* **Given text**:

Lincoln was aware that the expression of newly emerging values was usually halting, and that the people do not often clearly put two and two together about the consequences of their deepest commitments until experience clarifies them. Our central concepts are opaque and general to us until we cash them out in particular conceptions, and those conceptions are always partial and flawed and liable to reconception. Lincoln’s model for this was the promise of human equality articulated by Thomas Jefferson in the opening words of the Declaration of Independence. Unlike John C. Calhoun, who thought of those words as obviously and dangerously false (as “self-evident falsehoods”), or Stephen Douglas, who interpreted them as applying only to white people, Lincoln argued that Jefferson knew very well what the ultimate consequences of the values expressed in those words were, even though he knew his republic, and he himself, for that matter, was neither willing to embrace them immediately nor in a position to make good on them in the near term. He made a promise knowing that it could not be fulfilled when he made it, expecting that time would ripen the opportunities of putting his words into action, and that our Republic would be made unhappy by that promise until it did it better justice. Jefferson’s promise of equality was, in Robert Penn Warren’s pungent phrase, “a burr under the saddle” of America. Even now we do not fully appreciate what Jefferson’s words will finally commit us to, and yet when events shake us awake we trust that those commitments will be clarified in practice.

* **Task**: In one to three sentences, explain why, according to the Lincoln and Jefferson passage, Jefferson made a promise of equality that he knew could not be kept at the time.

* **Listed entries**:
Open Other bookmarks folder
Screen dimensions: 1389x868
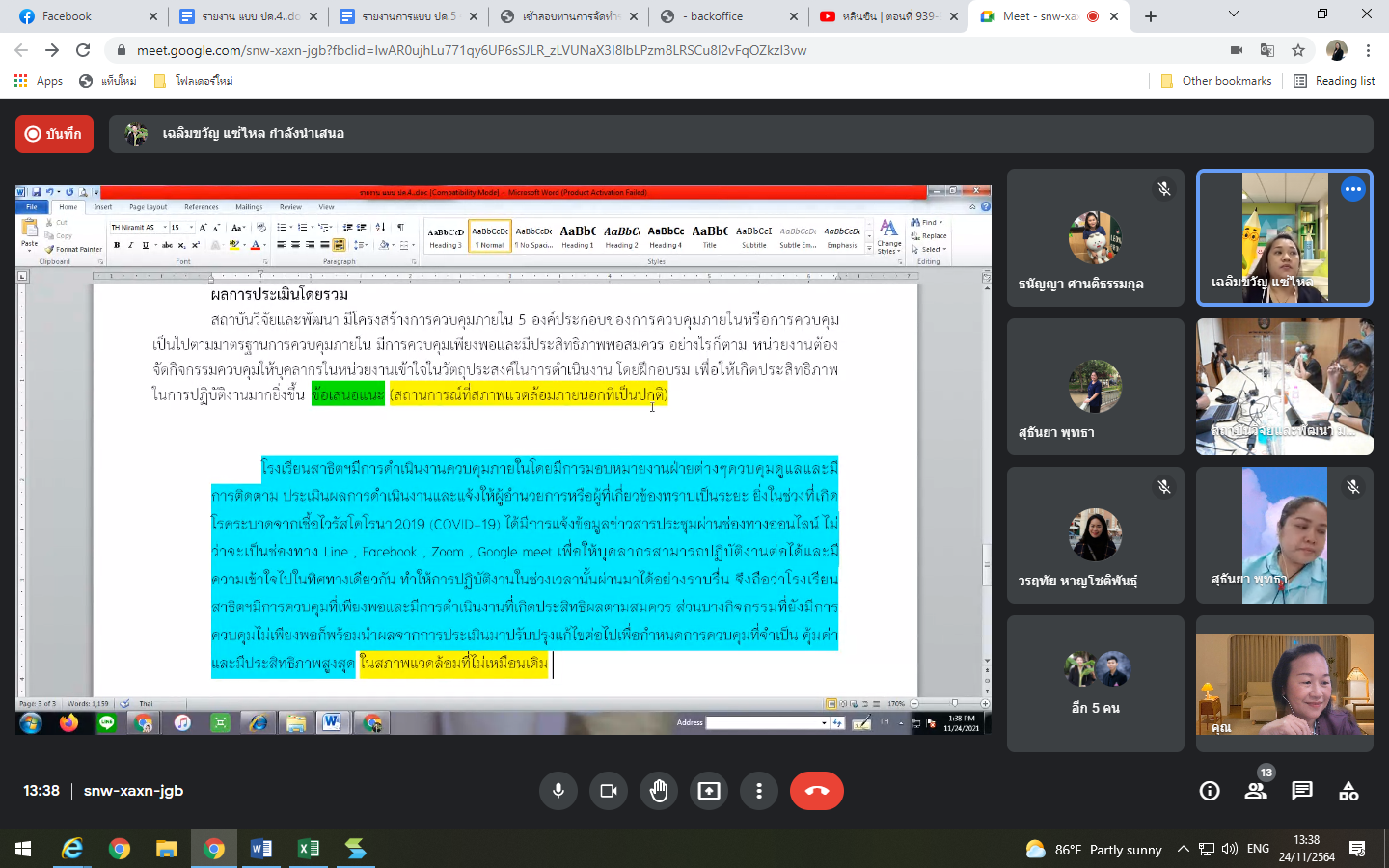coord(1216,81)
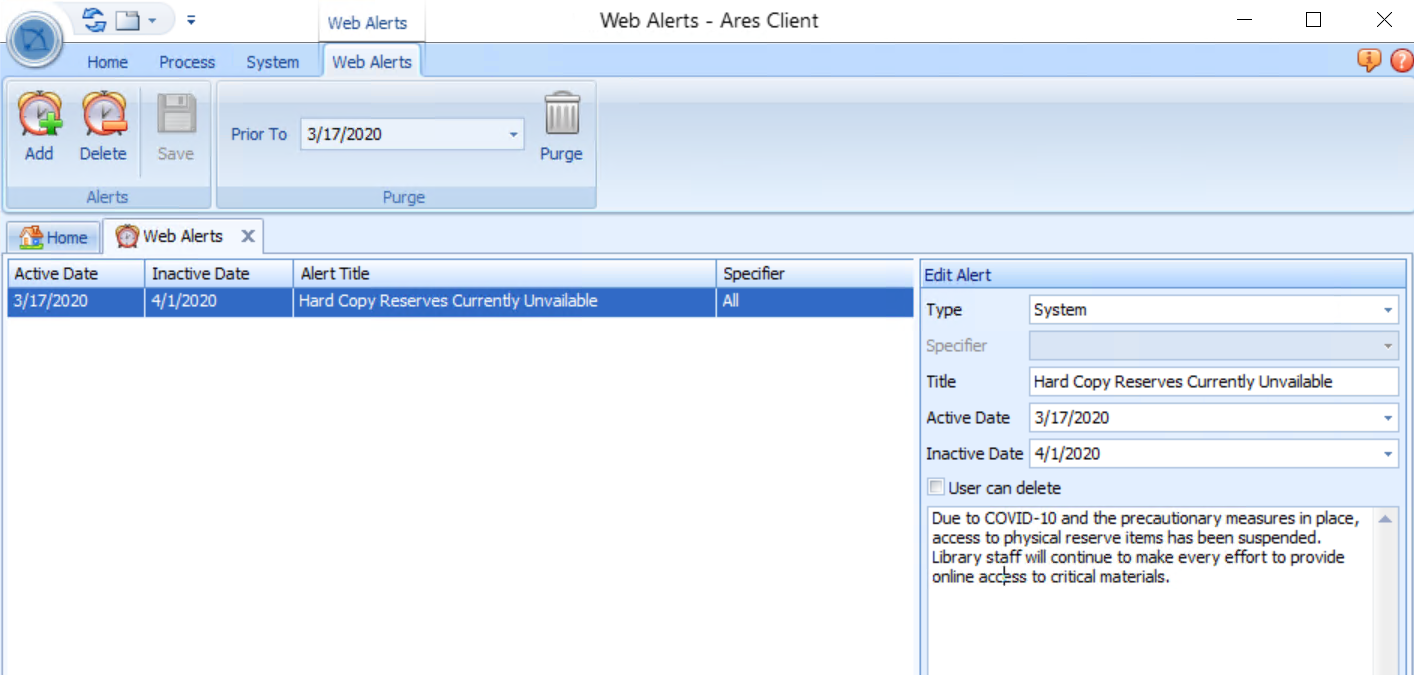Open the Process ribbon tab
Screen dimensions: 1414x675
pos(187,61)
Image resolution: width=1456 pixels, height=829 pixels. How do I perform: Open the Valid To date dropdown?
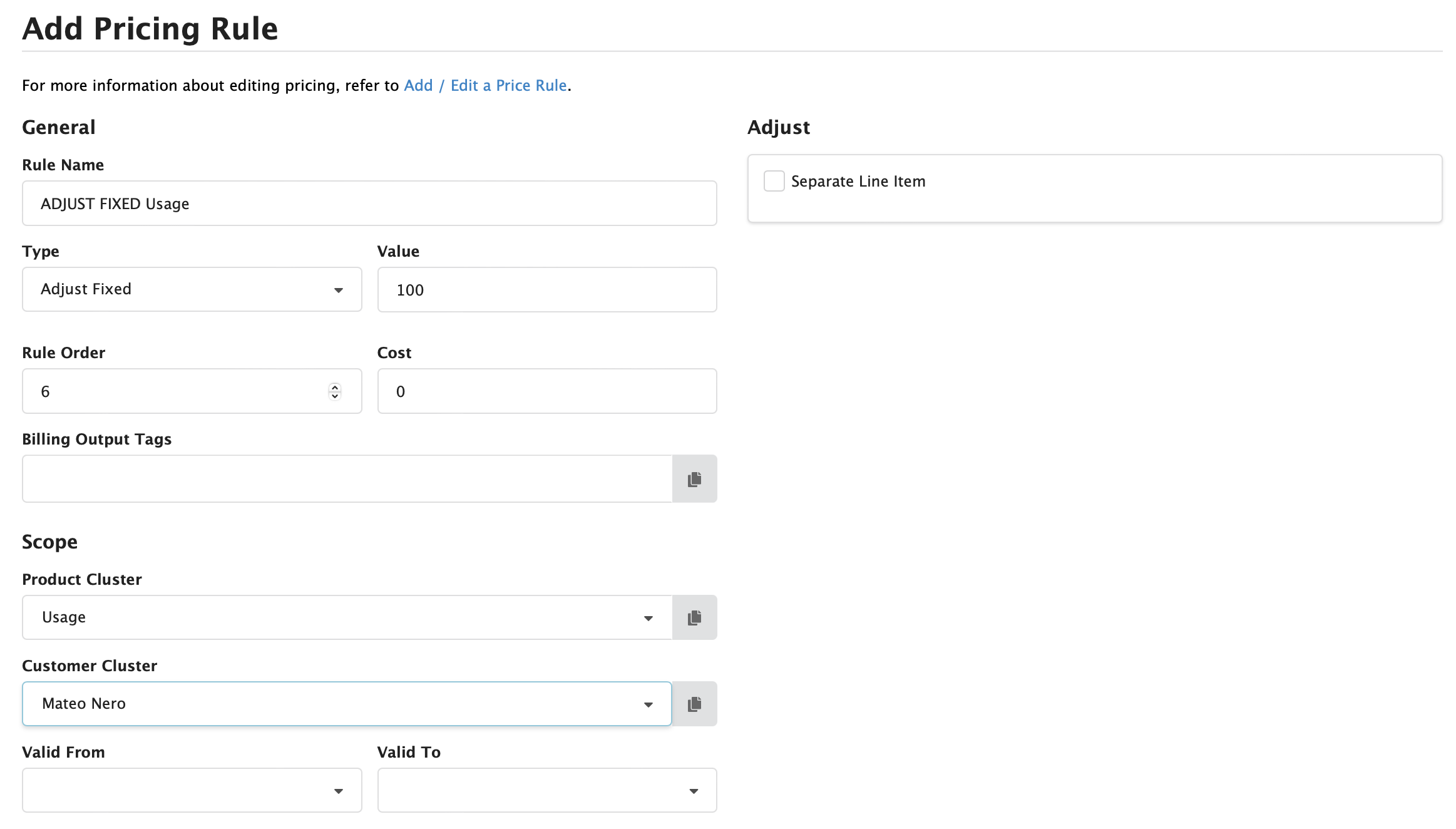tap(694, 790)
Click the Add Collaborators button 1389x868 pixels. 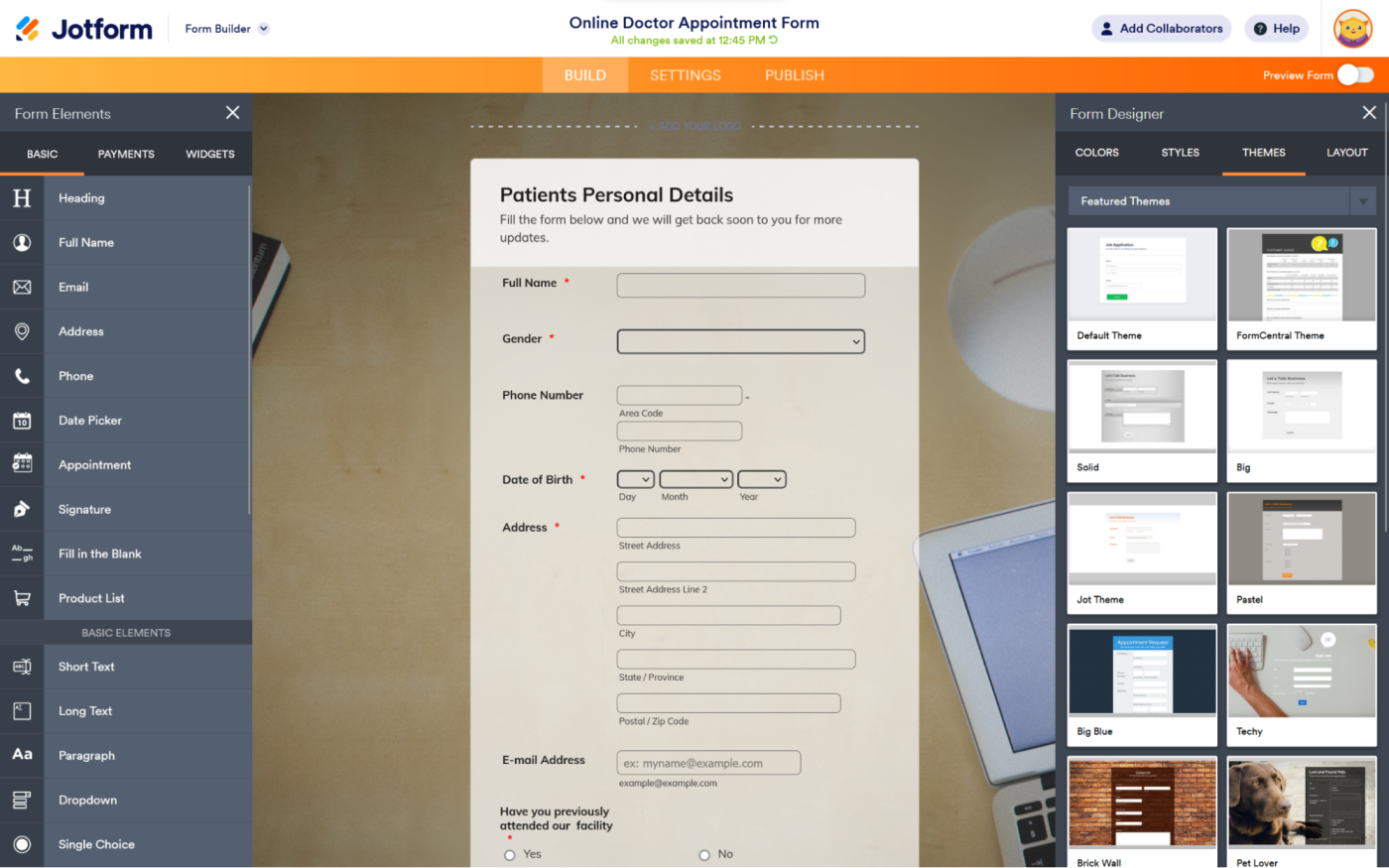click(1161, 29)
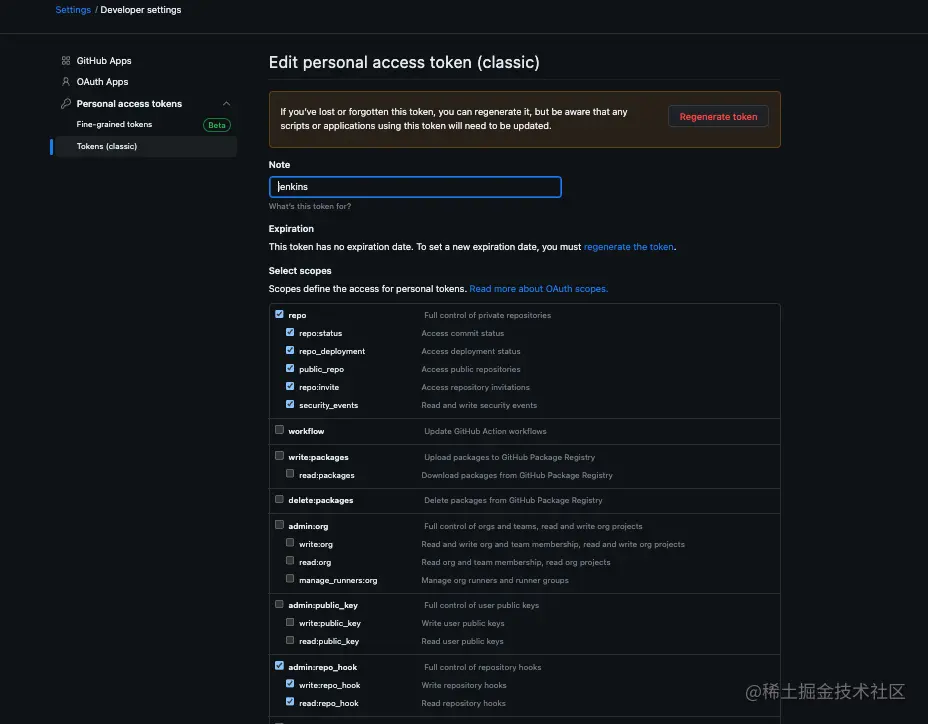Enable the workflow scope checkbox
This screenshot has height=724, width=928.
click(x=280, y=431)
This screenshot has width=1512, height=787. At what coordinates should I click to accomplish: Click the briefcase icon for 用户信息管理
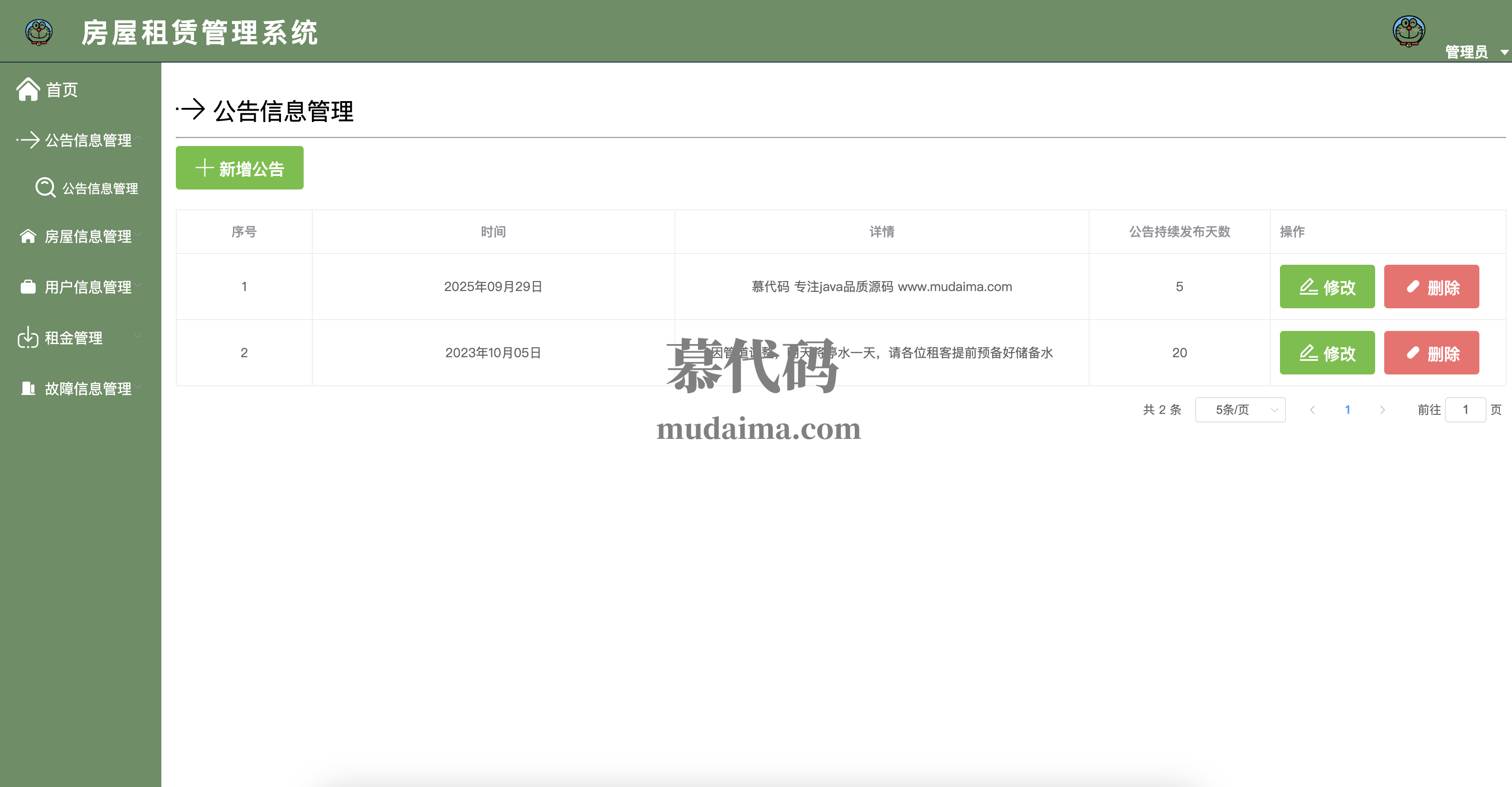pos(28,287)
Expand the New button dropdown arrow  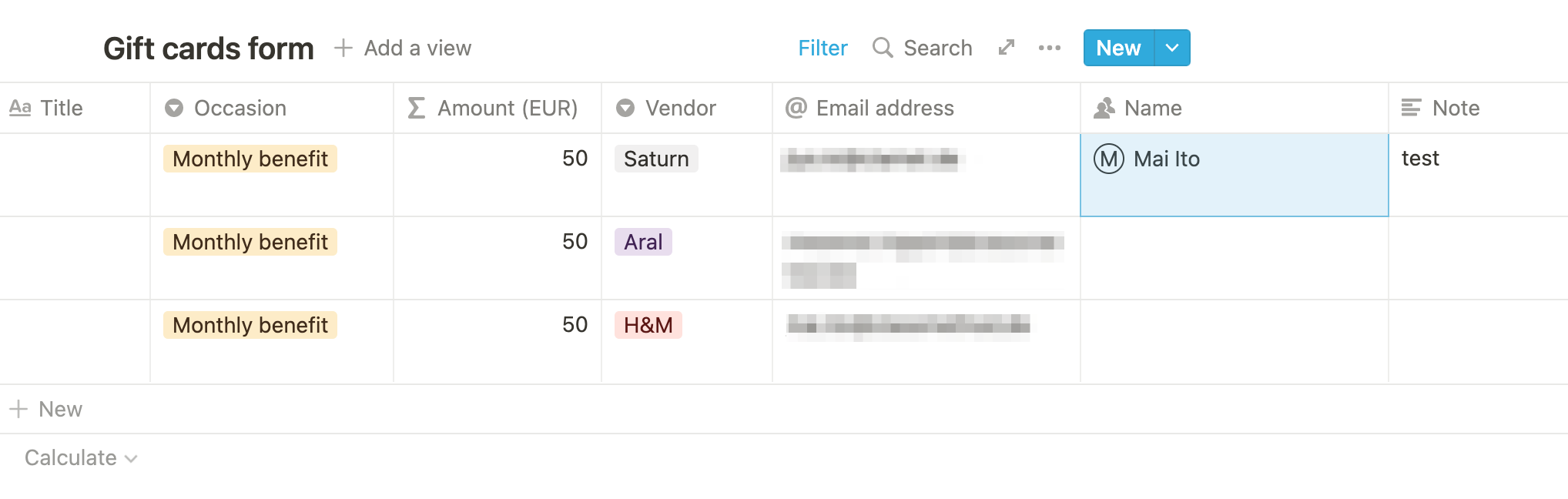click(x=1172, y=48)

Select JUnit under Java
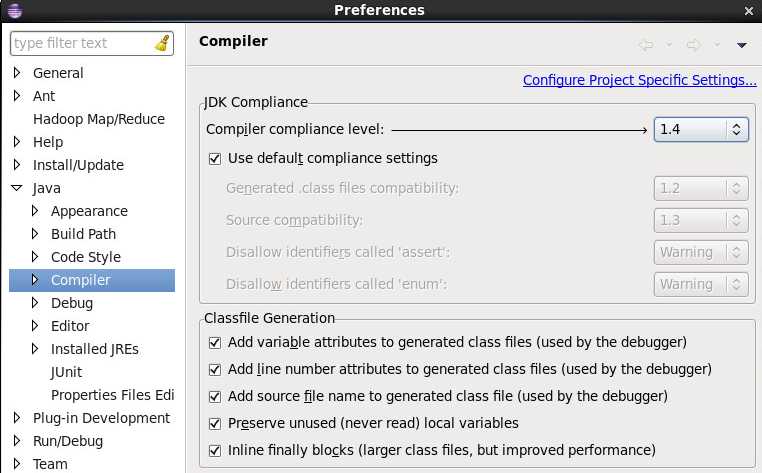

* **Task solution**: Jefferson knew what his words would finally require, but neither he nor the republic was willing or able to act on them right away. He made the promise expecting that time would open chances to put it into action, and that the Republic would be made unhappy by it until it did it better justice.